• _What you should do_: A word-for-word repetition of all the entries is required.

======== Dataset extract

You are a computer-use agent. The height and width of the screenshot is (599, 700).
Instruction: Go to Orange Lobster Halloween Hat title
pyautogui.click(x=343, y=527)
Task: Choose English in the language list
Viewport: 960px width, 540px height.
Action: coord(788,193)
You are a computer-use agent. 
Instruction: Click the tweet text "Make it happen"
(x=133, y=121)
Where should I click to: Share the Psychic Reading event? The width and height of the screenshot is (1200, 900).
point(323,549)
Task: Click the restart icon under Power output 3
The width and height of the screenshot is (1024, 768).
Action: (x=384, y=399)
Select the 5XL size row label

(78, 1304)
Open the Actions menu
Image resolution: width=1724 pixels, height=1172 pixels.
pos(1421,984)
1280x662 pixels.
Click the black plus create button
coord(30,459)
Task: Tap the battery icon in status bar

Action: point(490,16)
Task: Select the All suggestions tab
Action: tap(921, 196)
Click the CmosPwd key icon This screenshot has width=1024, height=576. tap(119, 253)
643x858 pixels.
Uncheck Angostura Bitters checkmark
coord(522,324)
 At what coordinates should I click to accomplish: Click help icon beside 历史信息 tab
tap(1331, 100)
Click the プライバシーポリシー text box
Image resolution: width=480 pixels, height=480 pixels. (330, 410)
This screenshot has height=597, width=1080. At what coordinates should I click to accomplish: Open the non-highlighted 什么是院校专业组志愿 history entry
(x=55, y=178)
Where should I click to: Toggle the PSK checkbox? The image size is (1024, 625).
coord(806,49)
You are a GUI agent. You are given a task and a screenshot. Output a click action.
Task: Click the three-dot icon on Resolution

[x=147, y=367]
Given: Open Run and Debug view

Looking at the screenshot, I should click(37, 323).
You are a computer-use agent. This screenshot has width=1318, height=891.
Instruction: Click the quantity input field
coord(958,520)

================

• _Solution below_:
You are a computer-use agent. The height and width of the screenshot is (599, 700).
Instruction: Go to Orange Lobster Halloween Hat title
pyautogui.click(x=343, y=527)
Task: Choose English in the language list
Viewport: 960px width, 540px height.
Action: coord(788,193)
You are a computer-use agent. 
Instruction: Click the tweet text "Make it happen"
(x=133, y=121)
Where should I click to: Share the Psychic Reading event? The width and height of the screenshot is (1200, 900).
point(323,549)
Task: Click the restart icon under Power output 3
The width and height of the screenshot is (1024, 768).
Action: (x=384, y=399)
Select the 5XL size row label

(78, 1304)
Open the Actions menu
Image resolution: width=1724 pixels, height=1172 pixels.
pos(1421,984)
1280x662 pixels.
Click the black plus create button
coord(30,459)
Task: Tap the battery icon in status bar

Action: point(490,16)
Task: Select the All suggestions tab
Action: tap(921, 196)
Click the CmosPwd key icon This screenshot has width=1024, height=576. tap(119, 253)
643x858 pixels.
Uncheck Angostura Bitters checkmark
coord(522,324)
 At what coordinates should I click to accomplish: Click help icon beside 历史信息 tab
tap(1331, 100)
Click the プライバシーポリシー text box
Image resolution: width=480 pixels, height=480 pixels. (330, 410)
This screenshot has height=597, width=1080. At what coordinates should I click to accomplish: Open the non-highlighted 什么是院校专业组志愿 history entry
(x=55, y=178)
Where should I click to: Toggle the PSK checkbox? The image size is (1024, 625).
coord(806,49)
You are a GUI agent. You are given a task and a screenshot. Output a click action.
Task: Click the three-dot icon on Resolution

[x=147, y=367]
Given: Open Run and Debug view

Looking at the screenshot, I should click(37, 323).
You are a computer-use agent. This screenshot has width=1318, height=891.
Instruction: Click the quantity input field
coord(958,520)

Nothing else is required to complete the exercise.